Configuration of AcuServer system security is very important to safeguarding your data files and network computers. We urge you to read Chapter 8, System Security, before placing AcuServer into open service.
AcuServer file access security is managed by a site configured access database called the server access file. On UNIX servers, you must create a server access file (default name "/etc/AcuAccess") before AcuServer will start or establish connections with clients. AcuServer includes a utility program for creating and maintaining the server access file. Step by step instructions for creating a minimal server access file are included in this section.
Access records in the server access file specify which client systems and client users are permitted to use AcuServer. Each access record includes a client machine name, client user name, local user name, password (optional), and file creation mask (umask). Wildcards in the record entries grant general access to clients and users.
To create an access file on a UNIX server that allows any user of any client to use AcuServer (provided that the user has an account on the server by the same name as the account on the client), perform the following:
1. Log onto the server as root or become superuser.
2. Run "acuserve -access" to launch the server access file manager utility.

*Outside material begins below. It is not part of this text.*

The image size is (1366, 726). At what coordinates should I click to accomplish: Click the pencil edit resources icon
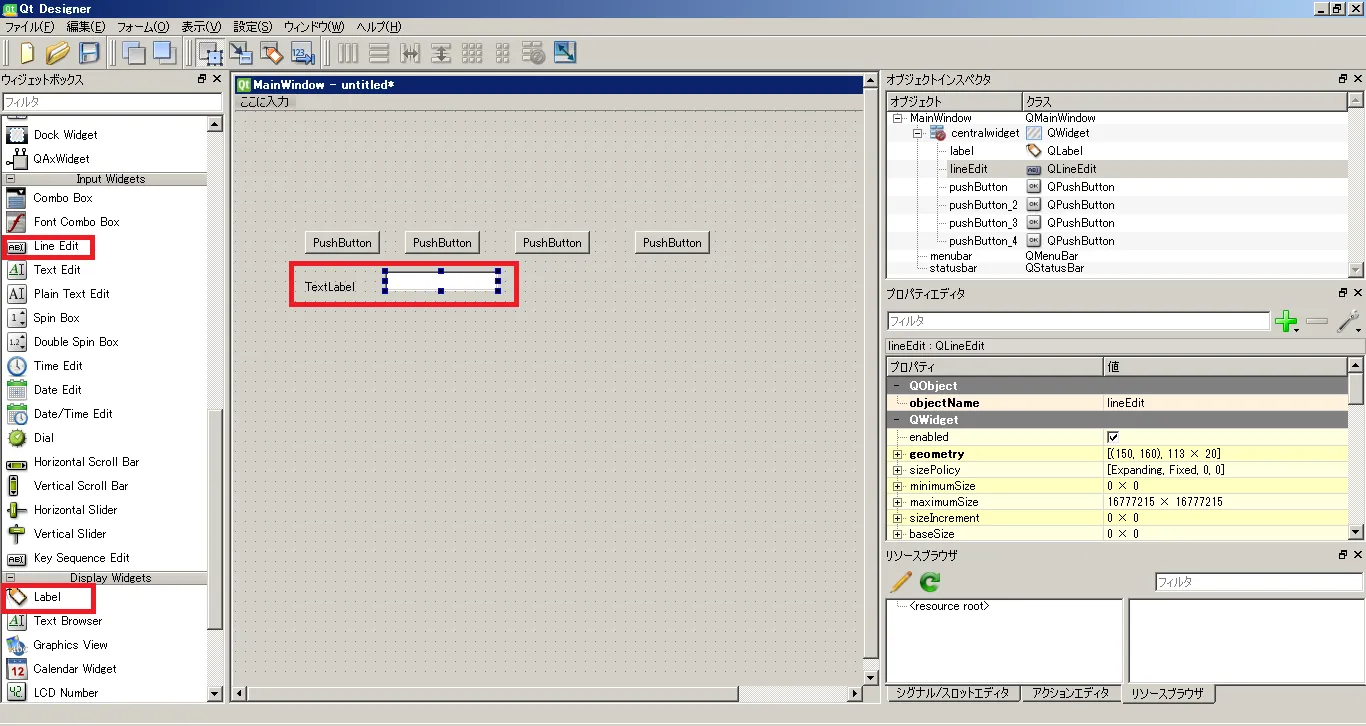(x=901, y=582)
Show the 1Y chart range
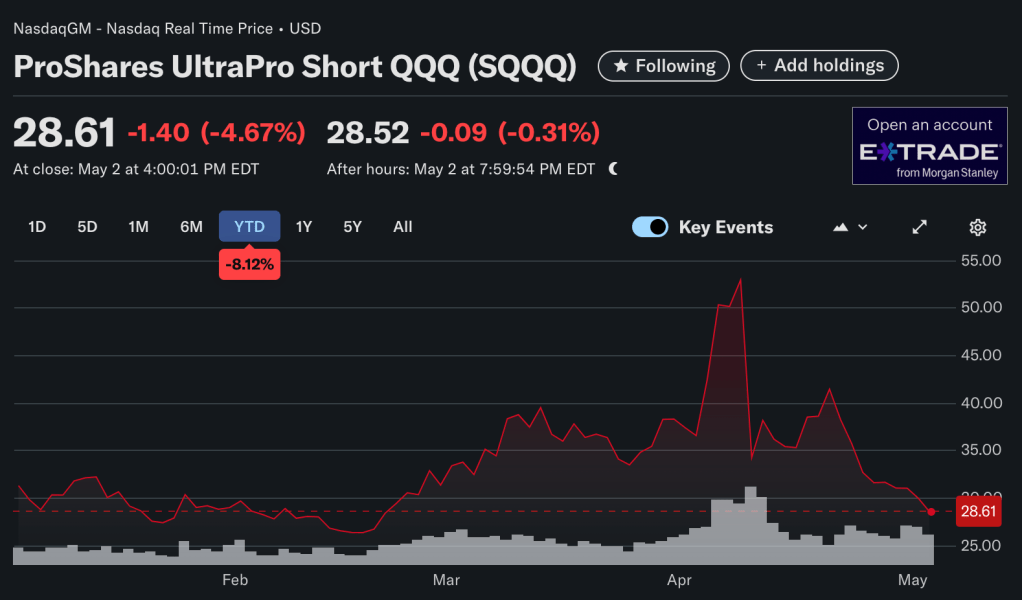Image resolution: width=1022 pixels, height=600 pixels. (304, 227)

3. Respond to the prompt for the path and name of the server access file by accepting the default: "/etc/AcuAccess".
4. Respond "yes" to the "Do you want to create it now?" prompt.
5. Select option [1] from the main menu (Add a security record).

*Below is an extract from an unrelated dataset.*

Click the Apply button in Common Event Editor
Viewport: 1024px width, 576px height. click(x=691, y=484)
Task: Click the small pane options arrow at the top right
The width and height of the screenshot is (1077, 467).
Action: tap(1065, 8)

The manager will present a series of five prompts. Accept the default for each prompt by simply pressing <return>. After you accept the umask field, the program will report that it has added the record.
6. Exit the utility by selecting option [5] from the main menu.
You now have a server access file that contains a single entry. This entry allows any user of any client to connect to AcuServer, provided that the user has an account on the server by the same name (if the user does not have an account on the server by the same name, and the server configuration variable DEFAULT-USER is defined with a valid user name, a connection will be established using the value of DEFAULT-USER).
To set up more restrictive access, see Section 8.2 Access Records.